第9話【第二章】

【第二章】


 ひどく静かな夜の山中を、竜弥は歩いていた。舗装されていない、土が剥き出しの山道。細い獣道のようになっていて、鬱陶しいくらいの草木が両脇から迫っている。


 何故自分がこんなところにいるのか。全く以て不明である。今までの記憶も曖昧だ。

 だが、そんな竜弥の意識に、明確に切り込むものがあった。上空に輝く、一筋の光。


 月や星々の比ではない、目が潰されるのではないかと思えるほどの光量だ。

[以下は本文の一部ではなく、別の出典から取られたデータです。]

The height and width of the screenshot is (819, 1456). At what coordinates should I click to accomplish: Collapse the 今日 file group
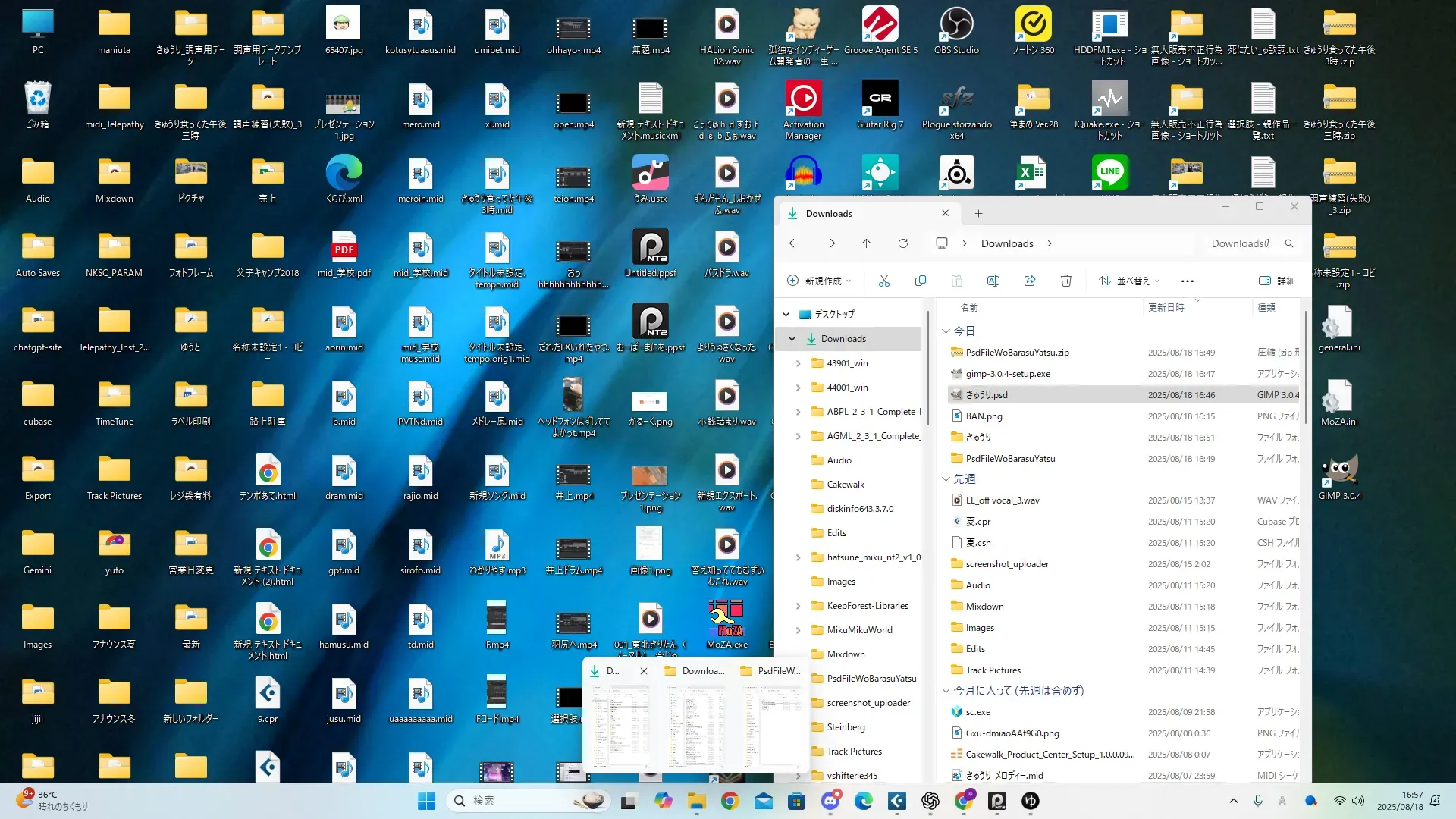946,331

爆光と言ってもいい。


「うっ!」


 竜弥は慌てて腕を翳し、瞼をぎゅっと閉じた。

 間もなく、光は現れた時と同様にすぐさま小さくなり、消えた。


「何だったんだ、今の……。って、あれ?」


 再び目を開けた時、竜弥の眼前には寺院のような建物があった。山の中でも、とりわけ静謐な雰囲気を帯びている。振り返ると、そこには長い石段があった。ここまで上ってきた記憶はないのだが。


「俺は、一体……」

(神山竜弥さん)

「はっ、はい!」


 唐突に脳内に響き渡った、柔らかい声音。驚きのあまり、竜弥は勢いよく返答した。


(どうか堂内へ上がって来てください)

「わ、分かりました!」


 自分の応答が、この不思議な声の主に通じているかは分からない。それでも竜弥は声を上げずにはいられなかった。黙っているのは無礼にあたる。そんな気がした。


 スニーカーを脱ぎ、ゆっくりと堂内に上がり込む。ゆっくりと障子を開けると、そこには不思議な光景が広がっていた。壁も床も天井も、薄い青色の光を帯びている。

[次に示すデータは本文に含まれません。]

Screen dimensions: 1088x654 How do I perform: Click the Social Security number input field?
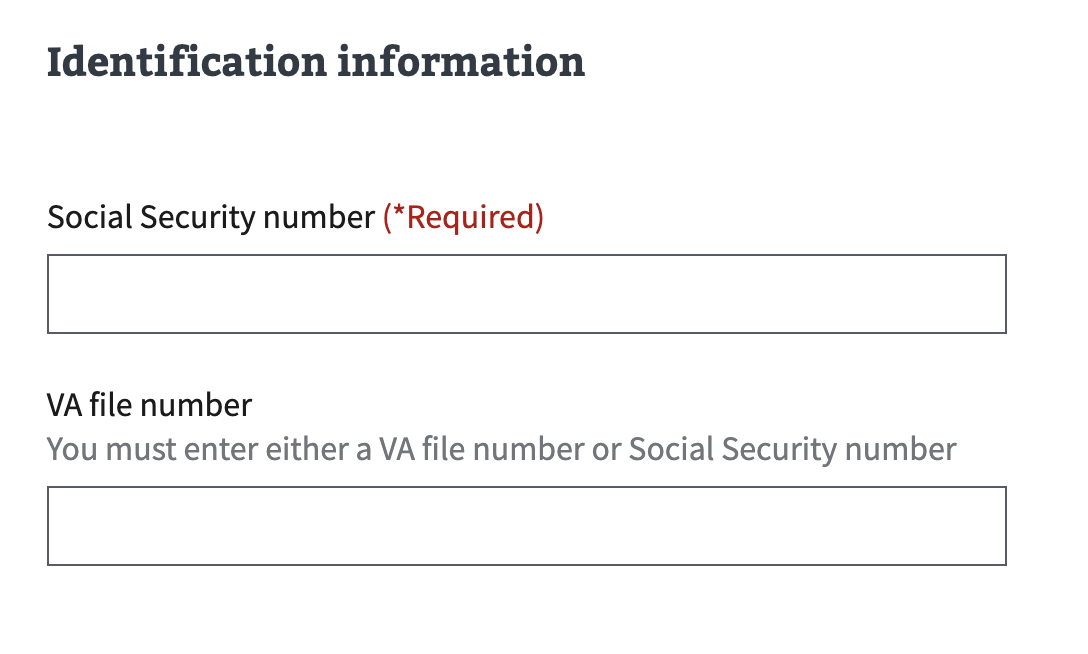point(526,294)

 その部屋の中央奥に、同様の光を纏った誰かが座しているのに、竜弥は気づいた。


 四十代ほどの女性だ。上品な目鼻立ちでありながら、その目元には強い意志を感じさせる眼光がある。似ている、と思った。この人は――。


「あの、あなたは、國守楓さんの」

「はい。楓の母親、國守葵と申します。そちらの時代で、楓がお世話になっているようですね」

「いっ、いえ! こちらこそ!」


 慌てて頭を下げながら、竜弥は眉間に皺を寄せた。そちらの時代、だと? どういう意味だ?

 しかし、すぐさま合点がいった。なるほど、この國守葵なる人物は、大正時代から現代の自分に呼びかけているのだ。どうやってかは不明だが、今は彼女の言葉を聞いてみるしかない。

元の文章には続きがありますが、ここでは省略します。